------ Passage shown ------

Harnessing 2D Networks and 3D Features for Automated Pancreas Segmentation from Volumetric CT Images
2019
Segmenting pancreas from abdominal CT scans is an important prerequisite for pancreatic cancer diagnosis and precise treatment planning. However, automated pancreas segmentation faces challenges posed by shape and size variances, low contrast with regard to adjacent tissues and in particular negligibly small proportion to the whole abdominal volume. Current coarse-to-fine frameworks, either using tri-planar schemes or stacking 2D pre-segmentation as prior to 3D networks, have limitation on effectively capturing 3D information. While iterative updates on region of interest (ROI) in refinement stage alleviate accumulated errors caused by coarse segmentation, extra computational burden is introduced. In this paper, we harness 2D networks and 3D features to improve segmentation accuracy and efficiency. Firstly, in the 3D coarse segmentation network, a new bias-dice loss function is defined to increase ROI recall rates to improve efficiency by avoiding iterative ROI refinements. Secondly, for a full utilization of 3D information, dimension adaptation module (DAM) is introduced to bridge 2D networks and 3D information. Finally, a fusion decision module and parallel training strategy are proposed to fuse multi-source feature cues extracted from three sub-networks to make final predictions. The proposed method is evaluated in NIH dataset and outperforms the state-of-the-art methods in comparison, with mean Dice-Sorensen coefficient (DSC) of 85.22%, and with averagely 0.4 min for each instance.

------

List every challenge that the pancreas segmentation abstract says automated pancreas segmentation faces. The lines have nothing to do with this task.

------ Material shown ------

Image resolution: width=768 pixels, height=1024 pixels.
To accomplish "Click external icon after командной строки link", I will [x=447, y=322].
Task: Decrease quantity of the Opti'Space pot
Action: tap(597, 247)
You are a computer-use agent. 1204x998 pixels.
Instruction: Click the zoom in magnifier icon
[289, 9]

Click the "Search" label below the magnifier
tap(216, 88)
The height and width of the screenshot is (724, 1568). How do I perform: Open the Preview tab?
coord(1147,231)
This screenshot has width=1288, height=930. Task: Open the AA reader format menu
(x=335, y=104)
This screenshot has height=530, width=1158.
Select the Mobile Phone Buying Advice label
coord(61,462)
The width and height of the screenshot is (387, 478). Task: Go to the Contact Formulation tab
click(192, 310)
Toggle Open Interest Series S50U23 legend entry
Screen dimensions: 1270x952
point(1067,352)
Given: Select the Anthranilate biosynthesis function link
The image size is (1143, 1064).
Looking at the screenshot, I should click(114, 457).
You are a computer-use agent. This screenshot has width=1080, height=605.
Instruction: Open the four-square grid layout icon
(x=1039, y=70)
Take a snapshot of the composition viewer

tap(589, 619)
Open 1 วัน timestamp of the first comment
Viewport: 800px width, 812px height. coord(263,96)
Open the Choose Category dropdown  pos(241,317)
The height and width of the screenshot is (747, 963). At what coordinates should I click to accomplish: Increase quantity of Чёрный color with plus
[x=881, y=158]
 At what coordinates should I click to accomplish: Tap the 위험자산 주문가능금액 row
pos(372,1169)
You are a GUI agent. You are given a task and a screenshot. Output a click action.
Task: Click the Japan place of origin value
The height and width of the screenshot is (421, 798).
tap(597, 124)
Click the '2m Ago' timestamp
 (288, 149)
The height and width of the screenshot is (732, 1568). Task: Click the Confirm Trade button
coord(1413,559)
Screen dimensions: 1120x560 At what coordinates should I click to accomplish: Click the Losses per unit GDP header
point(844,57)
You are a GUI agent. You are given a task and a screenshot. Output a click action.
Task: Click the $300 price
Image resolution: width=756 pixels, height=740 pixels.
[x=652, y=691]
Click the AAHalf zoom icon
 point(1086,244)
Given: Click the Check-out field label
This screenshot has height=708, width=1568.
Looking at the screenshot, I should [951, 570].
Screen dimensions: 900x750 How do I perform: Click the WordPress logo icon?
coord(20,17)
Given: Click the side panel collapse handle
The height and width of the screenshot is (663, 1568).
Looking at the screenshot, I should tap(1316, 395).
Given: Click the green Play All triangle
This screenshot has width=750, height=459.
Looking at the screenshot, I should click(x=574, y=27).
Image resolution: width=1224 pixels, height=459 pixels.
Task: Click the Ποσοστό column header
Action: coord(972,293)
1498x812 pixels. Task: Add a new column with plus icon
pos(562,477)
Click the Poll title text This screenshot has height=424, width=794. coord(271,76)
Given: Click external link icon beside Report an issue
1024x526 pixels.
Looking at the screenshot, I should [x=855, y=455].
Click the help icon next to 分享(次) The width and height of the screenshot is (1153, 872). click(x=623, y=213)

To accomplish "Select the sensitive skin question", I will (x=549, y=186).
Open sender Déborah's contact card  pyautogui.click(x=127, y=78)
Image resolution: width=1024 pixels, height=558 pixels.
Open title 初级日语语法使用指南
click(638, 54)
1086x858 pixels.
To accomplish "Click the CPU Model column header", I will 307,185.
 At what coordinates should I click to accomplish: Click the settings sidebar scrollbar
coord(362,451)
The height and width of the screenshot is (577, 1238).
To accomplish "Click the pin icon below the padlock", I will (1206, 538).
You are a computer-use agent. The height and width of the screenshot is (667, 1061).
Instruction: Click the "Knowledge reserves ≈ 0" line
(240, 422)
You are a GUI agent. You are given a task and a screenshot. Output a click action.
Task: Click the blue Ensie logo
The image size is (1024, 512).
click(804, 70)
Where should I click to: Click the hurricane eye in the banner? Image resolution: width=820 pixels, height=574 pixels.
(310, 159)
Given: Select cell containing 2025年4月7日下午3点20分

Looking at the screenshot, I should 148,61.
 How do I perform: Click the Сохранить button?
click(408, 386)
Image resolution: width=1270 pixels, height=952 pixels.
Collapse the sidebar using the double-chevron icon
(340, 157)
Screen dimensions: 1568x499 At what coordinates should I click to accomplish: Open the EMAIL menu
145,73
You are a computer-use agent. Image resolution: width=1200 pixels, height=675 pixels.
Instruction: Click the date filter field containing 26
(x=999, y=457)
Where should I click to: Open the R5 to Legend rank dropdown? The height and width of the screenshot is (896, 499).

------

▶ _Task result_
- Shape and size variances
- Low contrast with regard to adjacent tissues
- Negligibly small proportion to the whole abdominal volume